Prp43: An RNA helicase-like factor involved in spliceosome disassembly

Abstract

The Saccharomyces cerevisiae genes PRP2, PRP16, and PRP22 encode pre-mRNA splicing factors that belong to the highly conserved "DEAH" family of putative RNA helicases. We previously identified two additional members of this family, JA1 and JA2. To investigate its biological function, we cloned the JA1 gene and generated alleles carrying mutations identical to those found in highly conserved regions of other members of the DEAH family. A ja1 allele carrying a mutation identical to that in the temperature-sensitive (ts) prp22-1 gene conferred ts phenotype when integrated into the genome of a wild-type strain by gene replacement. Northern analysis of RNA obtained from the ts strain shifted to a nonpermissive temperature revealed accumulation of unspliced pre-mRNAs and excised intron lariats. Furthermore, analysis of splicing complexes showed that intron lariats accumulated in spliceosomes. The results presented indicate that JA1 encodes a pre-mRNA processing factor (Prp) involved in disassembly of spliceosomes after the release of mature mRNA. We have therefore renamed this gene PRP43.

Figure 1

Alignment of DEAH family proteins, including the helicase and C-terminal domains. The alignment includes residues 96–736 of Prp43. The complete sequences of Prp43 and JA2 have been deposited in GenBank, accession numbers U41851 and AF005090, respectively. The seven highly conserved motifs (I–VI) of the putative helicase domain are boxed. The positions of single amino acid changes introduced by mutagenesis are indicated with black boxes. Highly conserved motifs of the C-terminal domain are also boxed.

Figure 2

(a) Complementation of the prp43–1 ts phenotype. The prp43–1 and prp22–1 strains were transformed with the following plasmids: pYCP50, control vector; pYCP.ja1, genomic pYCP50 clone containing an ≈15-kb fragment including PRP43; pRS316, control vector; pRSJA1, pRS316 carrying PRP43; and pRSJA1sn, pRS316 carrying a truncated PRP43 gene. From each transformation, eight colonies were randomly selected and arranged in rows for ts testing. The upper panel shows the growth of prp43–1 transformants. The lower panel shows growth of prp22–1 transformants at the indicated temperatures. (b) Constructs containing the PRP43 gene under control of the GAL1 promotor were subcloned into the low-copy-number CEN plasmid pRS416 and the high-copy-number 2μ plasmid pRS426. Identical clones were also prepared for PRP43 alleles carrying the mutations G194D and S247L. All constructs were used to transform wild-type yeast cells. Uracil-independent (URA⁺) transformants were isolated and tested for growth on glucose and galactose. The plasmid and PRP43 allele harbored by the transformants is shown in the schematic below.

Figure 3

(a) Northern blot analysis of total RNA prepared from yeast strains grown at room temperature (−) and after shift to 37°C for 2 hr (+). WT, wild type.

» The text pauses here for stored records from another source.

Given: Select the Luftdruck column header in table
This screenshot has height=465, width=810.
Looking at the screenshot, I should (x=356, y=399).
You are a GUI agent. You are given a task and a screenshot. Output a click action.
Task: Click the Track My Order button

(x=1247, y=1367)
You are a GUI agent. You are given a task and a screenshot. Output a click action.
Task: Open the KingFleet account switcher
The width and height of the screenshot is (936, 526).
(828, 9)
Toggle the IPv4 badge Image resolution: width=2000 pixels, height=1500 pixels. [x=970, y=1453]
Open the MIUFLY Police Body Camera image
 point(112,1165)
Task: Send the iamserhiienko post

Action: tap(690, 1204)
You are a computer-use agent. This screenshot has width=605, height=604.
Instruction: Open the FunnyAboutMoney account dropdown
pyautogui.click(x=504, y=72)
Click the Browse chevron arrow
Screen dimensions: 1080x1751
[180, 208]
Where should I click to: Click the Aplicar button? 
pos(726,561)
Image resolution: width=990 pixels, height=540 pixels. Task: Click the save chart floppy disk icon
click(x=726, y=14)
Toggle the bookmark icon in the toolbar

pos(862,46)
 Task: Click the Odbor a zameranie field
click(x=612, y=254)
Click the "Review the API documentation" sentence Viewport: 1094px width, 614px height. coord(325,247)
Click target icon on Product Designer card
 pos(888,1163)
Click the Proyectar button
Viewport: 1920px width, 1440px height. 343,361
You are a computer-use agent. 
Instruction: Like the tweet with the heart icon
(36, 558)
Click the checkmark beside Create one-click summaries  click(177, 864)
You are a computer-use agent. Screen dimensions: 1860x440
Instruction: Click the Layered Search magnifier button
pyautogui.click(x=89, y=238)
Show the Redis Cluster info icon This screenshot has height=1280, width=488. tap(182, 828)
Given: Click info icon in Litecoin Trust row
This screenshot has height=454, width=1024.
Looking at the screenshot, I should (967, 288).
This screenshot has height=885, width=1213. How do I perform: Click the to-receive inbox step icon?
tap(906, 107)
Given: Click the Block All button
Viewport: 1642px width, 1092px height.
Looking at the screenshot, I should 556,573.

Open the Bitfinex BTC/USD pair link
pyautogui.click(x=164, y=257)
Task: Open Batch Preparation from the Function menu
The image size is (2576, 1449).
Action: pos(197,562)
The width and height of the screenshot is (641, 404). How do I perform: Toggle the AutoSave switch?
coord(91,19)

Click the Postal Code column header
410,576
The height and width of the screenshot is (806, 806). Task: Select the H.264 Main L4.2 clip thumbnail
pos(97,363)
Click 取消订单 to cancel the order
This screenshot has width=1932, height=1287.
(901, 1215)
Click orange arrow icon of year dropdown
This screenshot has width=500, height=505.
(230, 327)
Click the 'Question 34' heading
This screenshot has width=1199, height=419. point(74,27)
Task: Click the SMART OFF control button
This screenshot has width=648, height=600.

The blot was probed with a radiolabeled DNA fragment complementary to sequences of the intron of the actin gene. (b) The indicated strains and prp43–1 transformed with various complementing plasmids were grown at room temperature and shifted to 37°C. Total RNA was prepared after temperature shift and analyzed by Northern blotting as in a. A schematic representation of each splicing product is shown to the right.

Figure 4

(a) Splicing extracts from wild type (WT), prp43–1, and prp22–1 were heated for 60 min at 23°C or 30°C as indicated. Standard splicing reactions were then set with radiolabeled actin pre-mRNA and the previously heated extracts. Splicing complexes formed were resolved by nondenaturing PAGE. See text for description of complexes. (b) Splicing complexes were sliced off the gel in a and their eluted RNA contents were resolved by denaturing PAGE.

Figure 5

Seven putative RNA helicases required during spliceosome assembly, catalytic steps, and spliceosome disassembly are shown. While some limiting second-step splicing factors may leave the spliceosome at the time of mRNA release, many splicing factors, including snRNPs, are not recycled until the excised intron lariat is released.